Kontron AG reported a 7% year-on-year decline in revenue for the second quarter of 2025 on Wednesday.
This is partly due to the exit from the unprofitable EMS business of Katek and the deconsolidation of JUMPtec.
Despite the lower revenue, the company's adjusted EBITDA margin improved to 12.6%. This corresponds to an increase of 166 basis points compared to the same period of the previous year and an improvement of 18 basis points compared to the first quarter of 2025.
The Software & Solutions segment was once again Kontron's strongest division. Revenue reached € 137 million in the second quarter of 2025 (+8% year-on-year) with an EBITDA margin of 33.1%.

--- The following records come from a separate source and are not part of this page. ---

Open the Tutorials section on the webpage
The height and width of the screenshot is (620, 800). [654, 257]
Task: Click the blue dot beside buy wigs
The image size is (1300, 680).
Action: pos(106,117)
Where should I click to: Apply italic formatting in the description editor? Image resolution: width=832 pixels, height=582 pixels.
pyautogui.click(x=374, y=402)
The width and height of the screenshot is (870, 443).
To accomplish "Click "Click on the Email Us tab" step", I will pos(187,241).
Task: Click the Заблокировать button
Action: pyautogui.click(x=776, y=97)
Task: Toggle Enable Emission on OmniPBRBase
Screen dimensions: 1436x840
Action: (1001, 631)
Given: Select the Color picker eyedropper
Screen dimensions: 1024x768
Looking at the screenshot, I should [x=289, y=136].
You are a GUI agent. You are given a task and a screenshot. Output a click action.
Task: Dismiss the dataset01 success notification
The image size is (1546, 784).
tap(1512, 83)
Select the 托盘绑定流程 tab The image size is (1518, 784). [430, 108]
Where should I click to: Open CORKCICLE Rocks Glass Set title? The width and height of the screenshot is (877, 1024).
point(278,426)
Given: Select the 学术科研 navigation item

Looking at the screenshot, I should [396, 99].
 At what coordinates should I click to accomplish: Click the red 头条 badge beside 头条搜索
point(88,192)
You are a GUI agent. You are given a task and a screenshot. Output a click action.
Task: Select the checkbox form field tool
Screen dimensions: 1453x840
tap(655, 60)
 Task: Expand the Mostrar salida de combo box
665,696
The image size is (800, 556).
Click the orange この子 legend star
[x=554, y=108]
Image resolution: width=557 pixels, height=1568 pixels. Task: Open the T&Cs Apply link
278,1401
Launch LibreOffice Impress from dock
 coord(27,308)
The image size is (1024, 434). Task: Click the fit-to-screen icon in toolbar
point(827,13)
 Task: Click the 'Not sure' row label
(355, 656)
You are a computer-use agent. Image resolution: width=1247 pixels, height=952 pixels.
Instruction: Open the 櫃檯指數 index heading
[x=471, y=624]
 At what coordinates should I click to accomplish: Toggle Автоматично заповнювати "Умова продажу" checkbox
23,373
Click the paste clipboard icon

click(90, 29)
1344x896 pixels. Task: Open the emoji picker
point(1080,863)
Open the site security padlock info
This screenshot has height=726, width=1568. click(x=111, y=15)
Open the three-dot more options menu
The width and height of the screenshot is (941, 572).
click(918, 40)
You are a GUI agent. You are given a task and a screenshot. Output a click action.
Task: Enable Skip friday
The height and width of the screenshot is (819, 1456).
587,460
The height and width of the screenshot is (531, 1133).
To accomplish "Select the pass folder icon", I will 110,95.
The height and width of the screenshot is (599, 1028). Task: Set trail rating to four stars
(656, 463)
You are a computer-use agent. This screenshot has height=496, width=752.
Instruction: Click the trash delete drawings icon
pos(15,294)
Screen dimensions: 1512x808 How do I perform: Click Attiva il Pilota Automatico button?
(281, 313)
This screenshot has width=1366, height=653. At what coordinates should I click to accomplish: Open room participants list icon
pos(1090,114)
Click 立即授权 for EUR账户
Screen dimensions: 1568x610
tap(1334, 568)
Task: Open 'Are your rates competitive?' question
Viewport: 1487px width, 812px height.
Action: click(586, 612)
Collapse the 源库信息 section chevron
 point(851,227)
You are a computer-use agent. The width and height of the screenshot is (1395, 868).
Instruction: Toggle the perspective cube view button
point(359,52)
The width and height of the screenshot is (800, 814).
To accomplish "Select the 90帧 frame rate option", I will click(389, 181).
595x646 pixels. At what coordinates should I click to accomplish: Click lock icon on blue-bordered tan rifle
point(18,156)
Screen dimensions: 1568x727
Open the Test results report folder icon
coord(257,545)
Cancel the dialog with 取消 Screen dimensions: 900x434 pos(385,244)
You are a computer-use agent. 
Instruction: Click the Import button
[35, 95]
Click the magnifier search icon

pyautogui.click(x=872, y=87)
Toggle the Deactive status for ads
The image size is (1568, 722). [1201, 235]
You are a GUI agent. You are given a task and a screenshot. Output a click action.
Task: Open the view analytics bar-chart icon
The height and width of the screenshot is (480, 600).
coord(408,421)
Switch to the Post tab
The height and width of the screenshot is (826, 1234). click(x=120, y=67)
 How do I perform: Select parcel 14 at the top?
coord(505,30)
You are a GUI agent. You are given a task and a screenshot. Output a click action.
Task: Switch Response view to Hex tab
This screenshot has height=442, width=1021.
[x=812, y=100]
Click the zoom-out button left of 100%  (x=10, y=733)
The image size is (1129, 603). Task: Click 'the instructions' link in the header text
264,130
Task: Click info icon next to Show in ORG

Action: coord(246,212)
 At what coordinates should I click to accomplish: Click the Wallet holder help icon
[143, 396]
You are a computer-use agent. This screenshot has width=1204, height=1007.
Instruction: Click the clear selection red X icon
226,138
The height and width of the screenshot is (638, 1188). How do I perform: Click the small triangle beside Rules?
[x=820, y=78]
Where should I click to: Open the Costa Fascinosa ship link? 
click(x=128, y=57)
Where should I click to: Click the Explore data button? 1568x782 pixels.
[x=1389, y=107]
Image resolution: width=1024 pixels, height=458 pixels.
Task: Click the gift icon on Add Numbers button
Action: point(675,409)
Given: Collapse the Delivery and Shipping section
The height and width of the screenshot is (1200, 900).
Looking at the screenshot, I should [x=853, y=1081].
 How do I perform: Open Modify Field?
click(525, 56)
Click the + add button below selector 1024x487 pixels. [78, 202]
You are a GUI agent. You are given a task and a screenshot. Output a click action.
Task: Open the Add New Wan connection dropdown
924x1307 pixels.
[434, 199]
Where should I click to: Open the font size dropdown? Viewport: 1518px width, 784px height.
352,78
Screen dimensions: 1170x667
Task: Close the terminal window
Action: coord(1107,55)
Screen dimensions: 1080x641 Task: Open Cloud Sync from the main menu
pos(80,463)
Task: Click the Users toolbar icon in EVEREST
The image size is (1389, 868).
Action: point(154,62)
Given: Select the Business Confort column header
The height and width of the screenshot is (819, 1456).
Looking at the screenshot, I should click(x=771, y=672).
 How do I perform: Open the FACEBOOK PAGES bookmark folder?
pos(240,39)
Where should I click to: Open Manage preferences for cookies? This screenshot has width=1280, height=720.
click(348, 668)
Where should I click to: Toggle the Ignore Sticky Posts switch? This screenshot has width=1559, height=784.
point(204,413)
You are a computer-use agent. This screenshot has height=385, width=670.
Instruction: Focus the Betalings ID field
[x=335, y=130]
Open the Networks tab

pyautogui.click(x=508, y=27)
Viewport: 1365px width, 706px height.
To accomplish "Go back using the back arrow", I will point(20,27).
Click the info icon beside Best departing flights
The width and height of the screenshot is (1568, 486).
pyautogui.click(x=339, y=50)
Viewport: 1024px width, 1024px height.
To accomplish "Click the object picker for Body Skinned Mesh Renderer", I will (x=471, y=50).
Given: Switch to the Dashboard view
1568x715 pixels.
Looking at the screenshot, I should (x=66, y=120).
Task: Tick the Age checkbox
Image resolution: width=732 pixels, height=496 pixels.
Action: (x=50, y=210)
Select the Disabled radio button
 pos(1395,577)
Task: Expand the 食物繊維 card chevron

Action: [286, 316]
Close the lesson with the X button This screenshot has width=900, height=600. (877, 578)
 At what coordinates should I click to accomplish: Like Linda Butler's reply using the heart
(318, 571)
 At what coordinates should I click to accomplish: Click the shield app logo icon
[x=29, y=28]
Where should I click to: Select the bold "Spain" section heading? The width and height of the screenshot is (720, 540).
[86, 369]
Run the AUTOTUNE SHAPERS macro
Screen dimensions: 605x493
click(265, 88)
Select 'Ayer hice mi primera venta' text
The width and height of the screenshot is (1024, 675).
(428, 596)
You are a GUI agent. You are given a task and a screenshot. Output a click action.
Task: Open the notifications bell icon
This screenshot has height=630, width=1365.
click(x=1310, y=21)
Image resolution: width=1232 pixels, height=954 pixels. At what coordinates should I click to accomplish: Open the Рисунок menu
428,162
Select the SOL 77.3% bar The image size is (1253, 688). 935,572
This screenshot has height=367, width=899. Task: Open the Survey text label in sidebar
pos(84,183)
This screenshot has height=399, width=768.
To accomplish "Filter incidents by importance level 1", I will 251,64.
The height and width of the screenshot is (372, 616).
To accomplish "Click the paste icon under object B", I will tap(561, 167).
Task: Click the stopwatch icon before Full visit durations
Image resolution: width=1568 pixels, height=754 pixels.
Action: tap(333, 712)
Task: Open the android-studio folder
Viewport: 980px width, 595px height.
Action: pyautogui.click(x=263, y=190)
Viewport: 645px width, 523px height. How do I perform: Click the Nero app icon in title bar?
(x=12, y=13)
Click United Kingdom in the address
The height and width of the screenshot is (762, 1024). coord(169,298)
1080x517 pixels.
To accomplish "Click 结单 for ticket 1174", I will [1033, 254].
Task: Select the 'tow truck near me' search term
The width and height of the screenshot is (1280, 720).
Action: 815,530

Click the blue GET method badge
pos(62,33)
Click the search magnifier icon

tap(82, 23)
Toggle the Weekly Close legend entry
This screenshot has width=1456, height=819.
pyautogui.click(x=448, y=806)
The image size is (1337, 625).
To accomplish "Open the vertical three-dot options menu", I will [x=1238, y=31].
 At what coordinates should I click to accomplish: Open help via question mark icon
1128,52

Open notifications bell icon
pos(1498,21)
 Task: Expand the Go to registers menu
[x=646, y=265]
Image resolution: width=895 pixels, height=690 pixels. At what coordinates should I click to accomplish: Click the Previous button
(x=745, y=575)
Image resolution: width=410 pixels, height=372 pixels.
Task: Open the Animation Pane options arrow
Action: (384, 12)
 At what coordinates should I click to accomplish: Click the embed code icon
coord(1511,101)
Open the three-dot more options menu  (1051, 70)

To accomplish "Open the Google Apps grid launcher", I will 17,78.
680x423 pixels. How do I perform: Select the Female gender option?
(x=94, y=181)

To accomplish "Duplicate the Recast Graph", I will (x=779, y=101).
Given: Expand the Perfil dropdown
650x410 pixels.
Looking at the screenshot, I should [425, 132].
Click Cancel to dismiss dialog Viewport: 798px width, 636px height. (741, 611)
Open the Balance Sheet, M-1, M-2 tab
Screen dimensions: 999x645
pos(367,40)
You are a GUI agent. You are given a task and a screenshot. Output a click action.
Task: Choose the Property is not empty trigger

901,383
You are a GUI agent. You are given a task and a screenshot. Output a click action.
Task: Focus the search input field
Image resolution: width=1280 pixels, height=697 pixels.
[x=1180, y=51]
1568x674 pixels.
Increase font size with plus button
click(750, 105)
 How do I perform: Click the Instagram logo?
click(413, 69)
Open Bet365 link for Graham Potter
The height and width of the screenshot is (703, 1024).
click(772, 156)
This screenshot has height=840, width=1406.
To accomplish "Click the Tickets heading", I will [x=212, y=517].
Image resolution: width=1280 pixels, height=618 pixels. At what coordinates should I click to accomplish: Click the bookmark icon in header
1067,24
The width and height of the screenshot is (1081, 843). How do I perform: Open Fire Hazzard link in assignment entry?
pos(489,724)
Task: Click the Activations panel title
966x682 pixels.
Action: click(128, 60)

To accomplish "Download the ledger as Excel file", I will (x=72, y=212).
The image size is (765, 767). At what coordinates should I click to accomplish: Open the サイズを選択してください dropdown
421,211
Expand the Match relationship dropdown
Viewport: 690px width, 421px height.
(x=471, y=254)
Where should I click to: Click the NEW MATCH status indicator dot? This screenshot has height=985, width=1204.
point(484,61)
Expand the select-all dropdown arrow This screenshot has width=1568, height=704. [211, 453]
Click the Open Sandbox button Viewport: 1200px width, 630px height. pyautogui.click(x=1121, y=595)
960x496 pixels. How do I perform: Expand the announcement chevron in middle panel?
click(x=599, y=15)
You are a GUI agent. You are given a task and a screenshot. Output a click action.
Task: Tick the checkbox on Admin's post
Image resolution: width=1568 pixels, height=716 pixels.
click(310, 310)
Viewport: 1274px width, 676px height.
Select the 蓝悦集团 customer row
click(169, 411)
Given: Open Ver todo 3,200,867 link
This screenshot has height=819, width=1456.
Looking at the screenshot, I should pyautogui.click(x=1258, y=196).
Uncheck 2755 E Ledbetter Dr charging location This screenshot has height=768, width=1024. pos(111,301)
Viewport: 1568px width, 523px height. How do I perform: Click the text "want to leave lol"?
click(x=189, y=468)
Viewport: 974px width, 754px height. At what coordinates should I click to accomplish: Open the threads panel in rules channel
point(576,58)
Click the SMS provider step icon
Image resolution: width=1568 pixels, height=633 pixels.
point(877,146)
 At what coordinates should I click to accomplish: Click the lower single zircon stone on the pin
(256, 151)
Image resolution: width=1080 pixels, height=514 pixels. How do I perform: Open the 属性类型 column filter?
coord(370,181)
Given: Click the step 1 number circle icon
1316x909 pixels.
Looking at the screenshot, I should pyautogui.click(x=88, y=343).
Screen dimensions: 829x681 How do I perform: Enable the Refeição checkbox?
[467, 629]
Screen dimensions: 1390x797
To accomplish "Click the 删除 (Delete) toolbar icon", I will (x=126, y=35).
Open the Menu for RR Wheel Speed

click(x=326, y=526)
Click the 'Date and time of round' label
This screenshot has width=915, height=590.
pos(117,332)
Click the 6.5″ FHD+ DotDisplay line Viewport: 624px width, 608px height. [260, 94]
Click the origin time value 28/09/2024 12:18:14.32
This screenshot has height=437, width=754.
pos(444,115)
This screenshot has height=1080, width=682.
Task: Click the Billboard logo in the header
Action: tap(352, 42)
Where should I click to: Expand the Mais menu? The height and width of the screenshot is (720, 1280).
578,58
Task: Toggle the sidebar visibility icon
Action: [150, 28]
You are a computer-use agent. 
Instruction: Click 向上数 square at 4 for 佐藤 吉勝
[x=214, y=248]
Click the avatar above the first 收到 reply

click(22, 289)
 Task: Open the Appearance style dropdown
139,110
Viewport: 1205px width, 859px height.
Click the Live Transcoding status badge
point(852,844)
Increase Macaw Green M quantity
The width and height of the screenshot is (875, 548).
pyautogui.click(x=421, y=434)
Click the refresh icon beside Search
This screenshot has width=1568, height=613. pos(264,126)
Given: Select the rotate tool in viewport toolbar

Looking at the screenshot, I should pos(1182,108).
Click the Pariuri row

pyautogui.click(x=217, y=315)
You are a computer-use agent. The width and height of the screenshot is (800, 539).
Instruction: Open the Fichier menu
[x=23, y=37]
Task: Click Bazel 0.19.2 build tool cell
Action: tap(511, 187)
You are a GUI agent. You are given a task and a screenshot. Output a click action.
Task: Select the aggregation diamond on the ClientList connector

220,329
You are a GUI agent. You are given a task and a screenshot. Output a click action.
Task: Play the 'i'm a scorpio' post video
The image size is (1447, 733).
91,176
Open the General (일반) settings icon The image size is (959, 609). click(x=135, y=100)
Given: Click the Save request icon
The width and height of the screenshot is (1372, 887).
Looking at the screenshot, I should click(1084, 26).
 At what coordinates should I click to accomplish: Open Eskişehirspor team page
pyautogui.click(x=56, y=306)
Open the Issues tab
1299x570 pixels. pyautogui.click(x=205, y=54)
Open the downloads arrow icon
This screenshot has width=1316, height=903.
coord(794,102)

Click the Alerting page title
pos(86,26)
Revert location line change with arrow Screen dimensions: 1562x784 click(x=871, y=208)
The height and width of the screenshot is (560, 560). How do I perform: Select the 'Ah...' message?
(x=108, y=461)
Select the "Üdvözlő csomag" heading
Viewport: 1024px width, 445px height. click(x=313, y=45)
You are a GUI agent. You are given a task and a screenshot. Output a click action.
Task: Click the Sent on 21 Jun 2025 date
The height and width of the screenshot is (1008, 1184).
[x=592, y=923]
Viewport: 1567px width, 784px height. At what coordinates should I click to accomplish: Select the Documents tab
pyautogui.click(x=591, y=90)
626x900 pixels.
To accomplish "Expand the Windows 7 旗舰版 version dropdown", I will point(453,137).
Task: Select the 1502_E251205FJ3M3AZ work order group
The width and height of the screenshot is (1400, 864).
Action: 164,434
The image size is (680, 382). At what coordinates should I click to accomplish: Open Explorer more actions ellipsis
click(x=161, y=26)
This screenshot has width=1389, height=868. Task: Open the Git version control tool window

This segment's share of the Group's total revenue for the first half of 2025 thus rose to 34.7%, compared to 29.9% in the same period of the previous year.
In the Europe segment, sales fell by 15% to € 203 million with an EBITDA margin of 9.6%, while the Global segment recorded sales of € 56 million (-5%) with a strong margin of 31.9%.
Net profit for the quarter amounted to € 19.5 million, which is 4% below the previous year's figure and 3% below the previous quarter. Operating cash flow developed positively in the first half of 2025, reaching € 16.3 million after € -16.8 million in the previous year.
As a result of the sale of JUMPtec, which generated non-operating proceeds of around € 48 million in the second quarter, Kontron has adjusted its forecast for the 2025 financial year.
The company now expects revenue of € 1.8 billion (previously: € 1.9-2.0 billion), but has raised its EBITDA forecast from over € 220 million to at least € 270 million.
The revised forecast implies a significant acceleration to double-digit growth in the second half of the year. According to the company, this is to be driven by projects in the transportation sector, higher defence spending and the further ramp-up of wallboxes.